Extracted material:
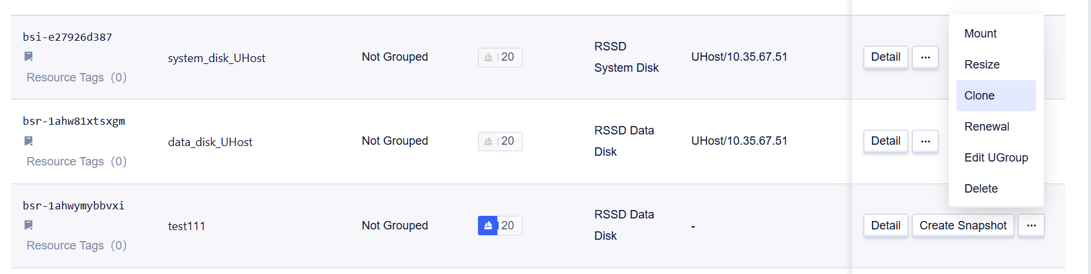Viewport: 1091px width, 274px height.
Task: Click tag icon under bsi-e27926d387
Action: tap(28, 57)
---
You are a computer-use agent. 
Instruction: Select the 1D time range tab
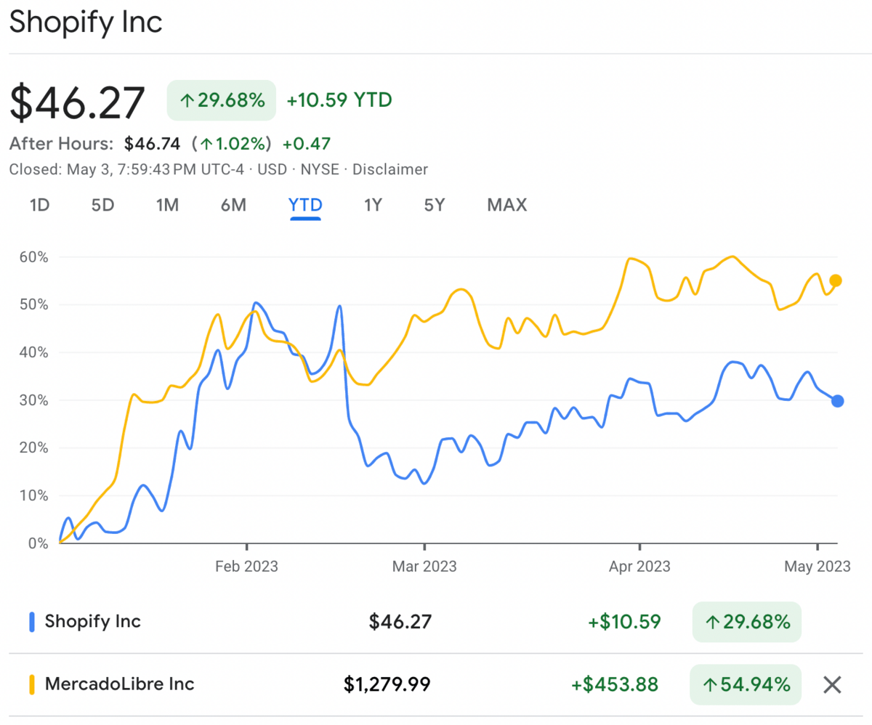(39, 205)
--
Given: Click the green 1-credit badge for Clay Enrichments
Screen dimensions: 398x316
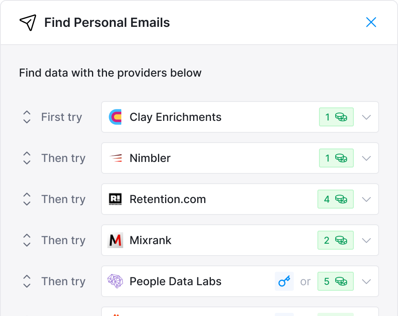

About this task: Among the lines above, find the one with "Given: Click the" and the one with "Screen dimensions: 398x316". Quote both and everything between them, exactly.

Exercise response:
Given: Click the green 1-credit badge for Clay Enrichments
Screen dimensions: 398x316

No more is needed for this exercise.